India must learn from the hicups of early movers in MOOC, in crafting its own online education initiatives
Bangalore, January 1 2013: Massive Open Online Courses (or MOOCs) have captured the imagination of educational authorities worldwide: what was a germ of an idea three years ago is a huge industry today... millions of students; thousands of online courses on offer; hundreds of participating institutions. taken higher education by storm. Both hopes and hype were high.

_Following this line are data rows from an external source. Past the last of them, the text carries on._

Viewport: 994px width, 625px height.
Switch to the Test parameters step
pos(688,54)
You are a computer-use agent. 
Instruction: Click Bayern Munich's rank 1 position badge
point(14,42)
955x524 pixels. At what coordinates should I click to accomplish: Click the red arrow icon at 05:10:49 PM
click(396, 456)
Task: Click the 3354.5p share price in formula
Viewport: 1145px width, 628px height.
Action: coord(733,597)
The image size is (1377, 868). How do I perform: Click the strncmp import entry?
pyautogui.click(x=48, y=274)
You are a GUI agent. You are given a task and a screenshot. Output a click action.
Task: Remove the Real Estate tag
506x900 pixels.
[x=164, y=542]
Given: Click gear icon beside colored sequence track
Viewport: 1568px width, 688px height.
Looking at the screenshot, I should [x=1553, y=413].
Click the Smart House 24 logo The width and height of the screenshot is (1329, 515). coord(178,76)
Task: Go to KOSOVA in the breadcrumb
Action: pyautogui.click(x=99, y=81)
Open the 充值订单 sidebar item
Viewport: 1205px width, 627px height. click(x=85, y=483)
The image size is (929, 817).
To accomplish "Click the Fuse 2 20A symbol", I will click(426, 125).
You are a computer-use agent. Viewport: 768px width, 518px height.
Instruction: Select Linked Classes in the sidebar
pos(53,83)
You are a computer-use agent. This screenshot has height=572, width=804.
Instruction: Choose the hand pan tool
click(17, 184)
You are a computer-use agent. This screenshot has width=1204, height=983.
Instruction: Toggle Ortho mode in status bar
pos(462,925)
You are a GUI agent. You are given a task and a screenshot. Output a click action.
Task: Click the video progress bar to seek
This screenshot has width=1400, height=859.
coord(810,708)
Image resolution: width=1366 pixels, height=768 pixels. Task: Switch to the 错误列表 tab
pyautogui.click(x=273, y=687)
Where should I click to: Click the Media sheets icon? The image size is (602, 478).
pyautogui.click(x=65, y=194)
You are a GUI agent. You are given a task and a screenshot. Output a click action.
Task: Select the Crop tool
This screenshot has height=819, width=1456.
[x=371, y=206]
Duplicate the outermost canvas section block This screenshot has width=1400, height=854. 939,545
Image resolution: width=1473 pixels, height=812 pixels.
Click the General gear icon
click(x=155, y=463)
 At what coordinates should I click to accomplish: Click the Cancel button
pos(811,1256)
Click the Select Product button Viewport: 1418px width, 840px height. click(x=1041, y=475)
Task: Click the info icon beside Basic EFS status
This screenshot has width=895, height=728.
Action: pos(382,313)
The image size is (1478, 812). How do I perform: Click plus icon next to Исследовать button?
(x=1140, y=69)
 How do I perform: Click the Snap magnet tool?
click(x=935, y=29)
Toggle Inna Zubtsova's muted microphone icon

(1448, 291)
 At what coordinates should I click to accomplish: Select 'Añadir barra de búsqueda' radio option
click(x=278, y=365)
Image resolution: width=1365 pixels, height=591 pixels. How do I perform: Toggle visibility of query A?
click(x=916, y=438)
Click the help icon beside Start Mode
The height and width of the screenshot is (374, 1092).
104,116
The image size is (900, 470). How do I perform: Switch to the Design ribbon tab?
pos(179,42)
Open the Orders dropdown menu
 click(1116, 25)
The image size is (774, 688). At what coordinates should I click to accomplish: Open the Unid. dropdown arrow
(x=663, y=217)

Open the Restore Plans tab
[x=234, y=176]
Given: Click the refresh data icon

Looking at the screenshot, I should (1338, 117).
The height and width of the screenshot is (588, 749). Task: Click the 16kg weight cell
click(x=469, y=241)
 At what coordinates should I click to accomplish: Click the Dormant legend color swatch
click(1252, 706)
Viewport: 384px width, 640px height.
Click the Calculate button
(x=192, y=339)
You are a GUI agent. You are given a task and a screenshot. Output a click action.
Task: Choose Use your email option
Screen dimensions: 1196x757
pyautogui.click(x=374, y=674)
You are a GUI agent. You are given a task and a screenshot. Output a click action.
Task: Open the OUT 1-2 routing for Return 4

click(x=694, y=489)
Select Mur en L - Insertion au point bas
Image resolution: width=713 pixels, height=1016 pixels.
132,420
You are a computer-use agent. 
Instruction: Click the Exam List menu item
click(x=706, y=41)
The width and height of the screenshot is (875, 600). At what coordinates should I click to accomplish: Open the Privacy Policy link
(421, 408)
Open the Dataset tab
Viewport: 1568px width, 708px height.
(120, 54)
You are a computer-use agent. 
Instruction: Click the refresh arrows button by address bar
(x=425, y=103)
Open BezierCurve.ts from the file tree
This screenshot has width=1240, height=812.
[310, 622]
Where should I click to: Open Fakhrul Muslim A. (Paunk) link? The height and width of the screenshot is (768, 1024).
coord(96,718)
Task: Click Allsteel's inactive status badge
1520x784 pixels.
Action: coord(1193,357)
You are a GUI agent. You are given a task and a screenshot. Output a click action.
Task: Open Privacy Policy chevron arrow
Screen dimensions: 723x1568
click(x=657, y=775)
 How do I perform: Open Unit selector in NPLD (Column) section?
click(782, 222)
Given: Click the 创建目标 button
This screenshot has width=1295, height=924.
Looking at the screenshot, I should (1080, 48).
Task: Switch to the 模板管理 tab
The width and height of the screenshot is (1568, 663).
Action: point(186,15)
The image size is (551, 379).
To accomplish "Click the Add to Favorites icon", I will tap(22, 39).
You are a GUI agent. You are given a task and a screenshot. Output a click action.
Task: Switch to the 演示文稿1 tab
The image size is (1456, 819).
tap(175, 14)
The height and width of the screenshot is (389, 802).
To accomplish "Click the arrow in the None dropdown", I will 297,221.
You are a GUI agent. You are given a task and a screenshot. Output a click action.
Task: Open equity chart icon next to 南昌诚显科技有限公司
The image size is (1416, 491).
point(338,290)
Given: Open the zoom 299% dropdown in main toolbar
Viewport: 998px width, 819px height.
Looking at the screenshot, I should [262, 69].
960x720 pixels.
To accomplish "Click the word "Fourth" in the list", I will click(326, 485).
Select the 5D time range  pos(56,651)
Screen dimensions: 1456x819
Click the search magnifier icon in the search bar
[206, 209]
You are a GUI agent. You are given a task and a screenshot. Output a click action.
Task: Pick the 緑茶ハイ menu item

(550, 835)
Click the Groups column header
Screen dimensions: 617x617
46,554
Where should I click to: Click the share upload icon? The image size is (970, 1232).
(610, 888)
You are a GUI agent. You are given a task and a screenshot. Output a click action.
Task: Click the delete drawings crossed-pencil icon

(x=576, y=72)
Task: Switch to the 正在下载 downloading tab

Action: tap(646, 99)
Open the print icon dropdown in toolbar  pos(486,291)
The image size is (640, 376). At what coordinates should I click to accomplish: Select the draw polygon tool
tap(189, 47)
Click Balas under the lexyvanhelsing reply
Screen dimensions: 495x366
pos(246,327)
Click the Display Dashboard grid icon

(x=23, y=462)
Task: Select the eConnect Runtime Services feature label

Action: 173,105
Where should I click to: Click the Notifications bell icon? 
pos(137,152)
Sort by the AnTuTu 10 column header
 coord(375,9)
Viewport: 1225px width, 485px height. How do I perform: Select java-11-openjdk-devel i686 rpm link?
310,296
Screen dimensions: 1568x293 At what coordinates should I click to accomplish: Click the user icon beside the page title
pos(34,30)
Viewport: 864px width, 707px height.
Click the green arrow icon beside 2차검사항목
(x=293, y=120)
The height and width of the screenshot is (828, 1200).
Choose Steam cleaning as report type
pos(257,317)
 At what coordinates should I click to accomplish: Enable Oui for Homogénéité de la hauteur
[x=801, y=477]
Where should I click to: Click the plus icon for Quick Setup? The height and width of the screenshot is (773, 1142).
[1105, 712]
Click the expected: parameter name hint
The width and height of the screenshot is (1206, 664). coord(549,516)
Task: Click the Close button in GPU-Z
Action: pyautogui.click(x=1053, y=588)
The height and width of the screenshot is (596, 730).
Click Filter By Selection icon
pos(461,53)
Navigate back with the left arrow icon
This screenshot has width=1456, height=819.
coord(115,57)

A year ago this month, Thomas Friedman wrote in a New York Times opinion piece "Revolution hits the universities: "Nothing has more potential to lift more people out of poverty…Nothing has more potential to unlock abillion more brains to solve the world’s biggest problems…than the massive open online course."
• Course completion rates are very low, averaging 4% across all courses and ranging from 2% to 14% depending on the course and measurement of completion.
• Across the 16 courses, completion rates are somewhat higher, on average, for courses with lower workloads for students and fewer homework assignments (about 6% versus 2.5%).
A New York Times story quotes another the University of Pennsylvania report released last month that found that about 80 percent of those taking the university’s MOOCs had already earned a degree of some kind. This report (The MOOC Phenomenon: Who Takes Massive Open Online Courses and Why?) was based on an online survey of students enrolled in at least one of the University of Pennsylvania’s 32 MOOCs offered on the Coursera platform. It finds:
The student population tends to be young, well educated, and employed, with a majority from developed countries. There are significantly more males than females taking MOOCs, especially in BRIC and other developing countries. Students’ main reasons for taking a MOOC are advancing in their current job and satisfying curiosity. The individuals the MOOC revolution is supposed to help the most — those without access to higher education in developing countries — are underrepresented among the early adopters.
NYT reports that the the most publicized MOOC experiment, at San Jose State University was being seen as a flop: online students fared worse than a similar batch who took regular classes.
However San Jose has found better success by adding video instruction from EdX, a nonprofit MOOC venture started by Anant Agarwal (professor of Electrical Engineering and Computer Science at MIT, a Ph.D. from Stanford and a bachelor's from IIT Madras) to supplement some classroom sessions.
Some MOOC pioneers are working with a different model, so-called connectivist MOOCs, which are more about the connections and communication among students than about the content delivered by a professor. Others are trying to infuse adaptive learning into MOOC, so that it can give each student a personal experience.”
The lessons for us in India? Let's learn from the early players in MOOC, profit from their experience and tweak our own MOOC initiatives so that we dont repeat the mistakes of the pioneers
“It’s like, a professor quoted by NYT says: ‘The MOOC is dead, long live the MOOC!’